Fragmento para leer:
━━━━━━━━
Por las noches, un gato pardo, atigrado, viene a la dipladenia. No sabemos a qué. Lo he bautizado como Rodolfo. Telma se tumba en la alfombra y le espera. La puerta del salón está cerrada así que no puede salir al jardín. Pero no deja de mirar hacia afuera. Pasan otros gatos. Uno, naranja, listado; otra (es una gata que lleva collar, que vive en la última casa de nuestra misma calle, pero anda por toda la urbanización), blanca, se toma la confianza de escarbar en el arriate, bajo las palmeras. Sus excrementos son perjudiciales para las plantas, así que salgo a ahuyentarla. Telma viene detrás de mí, como una leona, directa a por la otra. Una leona de dieciocho años. La gata blanca acelera el paso y trata de saltar a la encimera que hay en un extremo del patio trasero, junto a la barbacoa, desde donde luego saltan a lo alto de la tapia y desde ahí puede llegar, por toda la cornisa, hasta donde quiera que vayan los gatos que pasan cada noche por nuestro jardín.

La gata blanca calculó mal, quizá estaba demasiado asustada. O sorprendida. Y golpeó con la panza en el canto de la encimera, consiguió encaramarse y llegar a la parte alta del muro. Desde allí, a salvo, nos lanzó una mirada. Todavía estuvo unos instantes quieta, mirándonos. Telma tenía los ojos abiertos, muy abiertos, y tampoco apartaba la vista de ella. Había un mechón de pelo blanco en el canto de la encimera. Luego, la gata blanca se marchó.
━━━━━━━━
Entradas del listado:
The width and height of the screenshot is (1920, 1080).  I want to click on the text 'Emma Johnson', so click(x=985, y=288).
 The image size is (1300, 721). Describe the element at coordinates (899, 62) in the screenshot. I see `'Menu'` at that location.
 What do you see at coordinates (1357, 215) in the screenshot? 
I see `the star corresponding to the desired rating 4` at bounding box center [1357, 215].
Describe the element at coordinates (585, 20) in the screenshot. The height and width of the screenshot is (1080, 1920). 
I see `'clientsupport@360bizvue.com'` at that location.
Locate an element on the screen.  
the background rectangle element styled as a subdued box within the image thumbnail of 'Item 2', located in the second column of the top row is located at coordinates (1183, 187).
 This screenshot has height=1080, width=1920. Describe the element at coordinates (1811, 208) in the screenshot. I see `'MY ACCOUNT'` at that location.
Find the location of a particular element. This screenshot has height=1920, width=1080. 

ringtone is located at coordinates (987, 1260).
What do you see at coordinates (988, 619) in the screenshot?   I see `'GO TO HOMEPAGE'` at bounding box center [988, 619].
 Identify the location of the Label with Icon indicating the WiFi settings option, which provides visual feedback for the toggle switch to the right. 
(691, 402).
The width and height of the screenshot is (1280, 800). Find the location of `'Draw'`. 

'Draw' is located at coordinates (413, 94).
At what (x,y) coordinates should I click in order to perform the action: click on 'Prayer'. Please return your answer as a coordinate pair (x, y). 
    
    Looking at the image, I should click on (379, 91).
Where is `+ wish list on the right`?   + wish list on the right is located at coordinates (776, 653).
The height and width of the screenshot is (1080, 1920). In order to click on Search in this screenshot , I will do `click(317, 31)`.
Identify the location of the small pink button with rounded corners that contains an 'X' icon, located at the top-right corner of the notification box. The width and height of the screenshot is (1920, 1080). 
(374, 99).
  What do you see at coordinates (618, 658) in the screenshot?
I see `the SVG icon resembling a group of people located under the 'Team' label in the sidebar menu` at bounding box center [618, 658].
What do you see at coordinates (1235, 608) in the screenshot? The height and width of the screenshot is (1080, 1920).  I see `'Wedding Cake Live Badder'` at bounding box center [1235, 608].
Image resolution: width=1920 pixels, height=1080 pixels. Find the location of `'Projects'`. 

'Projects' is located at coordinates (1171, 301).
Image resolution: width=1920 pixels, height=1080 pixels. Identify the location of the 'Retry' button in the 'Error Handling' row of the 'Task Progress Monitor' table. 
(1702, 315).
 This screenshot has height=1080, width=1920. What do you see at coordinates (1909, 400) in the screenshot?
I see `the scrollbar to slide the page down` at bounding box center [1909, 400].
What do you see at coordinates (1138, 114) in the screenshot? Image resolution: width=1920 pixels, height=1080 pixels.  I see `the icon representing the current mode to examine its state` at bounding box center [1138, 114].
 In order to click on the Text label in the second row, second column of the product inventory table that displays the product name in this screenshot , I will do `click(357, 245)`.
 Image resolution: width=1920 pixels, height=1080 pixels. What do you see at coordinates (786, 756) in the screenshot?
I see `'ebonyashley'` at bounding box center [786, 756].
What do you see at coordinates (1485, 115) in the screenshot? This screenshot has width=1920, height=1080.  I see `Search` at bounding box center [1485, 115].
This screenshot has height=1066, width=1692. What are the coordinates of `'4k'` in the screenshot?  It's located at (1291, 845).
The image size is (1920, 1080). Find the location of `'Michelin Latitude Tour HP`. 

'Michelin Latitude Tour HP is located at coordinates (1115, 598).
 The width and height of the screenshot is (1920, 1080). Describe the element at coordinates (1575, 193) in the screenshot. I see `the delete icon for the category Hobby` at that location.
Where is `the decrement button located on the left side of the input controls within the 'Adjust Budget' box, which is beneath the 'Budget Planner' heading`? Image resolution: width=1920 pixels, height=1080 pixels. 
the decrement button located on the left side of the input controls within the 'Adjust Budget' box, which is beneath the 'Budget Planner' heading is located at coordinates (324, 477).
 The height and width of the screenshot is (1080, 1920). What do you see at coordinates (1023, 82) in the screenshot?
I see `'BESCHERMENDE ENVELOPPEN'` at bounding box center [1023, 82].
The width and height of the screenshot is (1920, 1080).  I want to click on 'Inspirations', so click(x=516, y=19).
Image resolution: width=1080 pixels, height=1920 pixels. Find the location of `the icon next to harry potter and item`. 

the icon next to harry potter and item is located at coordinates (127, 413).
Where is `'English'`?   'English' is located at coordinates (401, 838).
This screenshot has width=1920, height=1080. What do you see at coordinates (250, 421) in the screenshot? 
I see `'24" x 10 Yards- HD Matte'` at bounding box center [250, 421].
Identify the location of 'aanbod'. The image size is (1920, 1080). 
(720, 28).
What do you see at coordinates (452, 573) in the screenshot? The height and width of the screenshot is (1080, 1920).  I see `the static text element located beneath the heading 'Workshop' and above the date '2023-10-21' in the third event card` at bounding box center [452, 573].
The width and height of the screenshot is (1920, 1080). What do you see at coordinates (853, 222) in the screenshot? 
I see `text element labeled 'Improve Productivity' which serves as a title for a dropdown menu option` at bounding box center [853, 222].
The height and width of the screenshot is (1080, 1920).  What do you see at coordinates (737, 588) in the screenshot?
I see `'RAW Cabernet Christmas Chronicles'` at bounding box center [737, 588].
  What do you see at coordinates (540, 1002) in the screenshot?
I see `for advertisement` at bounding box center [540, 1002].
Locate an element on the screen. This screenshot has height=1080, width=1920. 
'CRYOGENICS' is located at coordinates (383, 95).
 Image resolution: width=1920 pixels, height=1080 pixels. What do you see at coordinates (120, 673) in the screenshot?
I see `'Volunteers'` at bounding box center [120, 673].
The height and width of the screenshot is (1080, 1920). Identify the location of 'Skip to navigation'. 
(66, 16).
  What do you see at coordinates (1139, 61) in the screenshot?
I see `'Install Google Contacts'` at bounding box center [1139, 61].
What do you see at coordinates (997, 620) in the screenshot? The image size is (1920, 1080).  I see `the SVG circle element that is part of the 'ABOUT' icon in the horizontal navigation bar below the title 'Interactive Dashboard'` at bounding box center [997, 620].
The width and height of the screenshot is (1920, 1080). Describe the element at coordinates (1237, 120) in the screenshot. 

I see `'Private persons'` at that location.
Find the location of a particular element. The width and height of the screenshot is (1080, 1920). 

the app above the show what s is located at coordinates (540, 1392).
━━━━━━━━
Qué hacer: Reanuda el relato sobre los gatos que cruzan el jardín por la noche a partir de su última frase. El listado procede de una fuente distinta.

La respuesta:
Con Rodolfo es distinto. Llega por la noche, más o menos sobre las doce, cerca. Telma lleva ya rato esperando. Lo ve entrar en su campo de visión, le sigue con la mirada. Rodolfo sabe que le observamos. Mira hacia el salón, pero sigue su camino, de esa manera que tienen los gatos de andar como sin tocar el suelo. Telma corrige su posición para observarle. Ni Lau ni yo nos atrevemos a movernos del sofá para no espantarle. Al poco, regresa. Hace justo el camino inverso, ligero. Con su cabeza vuelta hacia nosotros. Ahí, Telma suele haberse movido bajo la begoña, entre la maceta de la begoña y una mesa árabe sobre la que tenemos algunas suculentas, una azalea que conseguimos que floreciera por segunda vez. Telma le sigue con la mirada, se retuerce en su dirección como si quisiera seguirle al doblar la esquina, donde dejamos de verlo. No suele volver. Pulsamos el play de nuevo, a esa hora solemos estar viendo una serie, una película si es fin de semana. Un documental, los domingos. Telma continúa vigilando el jardín. Atenta.

La semana pasada descubrimos que Rodolfo era una gata. Y tenía una cría. Sólo una. Salíamos de casa cuando algo se escondió en los helechos. Era tan pequeño que pensé que era una rata. Me acerqué despacio y allí estaba. No era más grande que mi mano, todo ojos, con la cara alargada. Se había escondido detrás de la caseta de madera, entre la caseta y la valla. Rodolfo, género fluido, me miraba desde la calle peatonal que separa nuestra casa de la siguiente.

Yo dije que la cría se llamaba Lucy, pero Lau tuvo una idea mejor: Neón.

Volvimos a verle ese día.

Y al siguiente.

Y después desaparecieron.

De vez en cuando escuchamos maullidos, pero no hemos vuelto a verles por el jardín.

Ni de día, ni de noche.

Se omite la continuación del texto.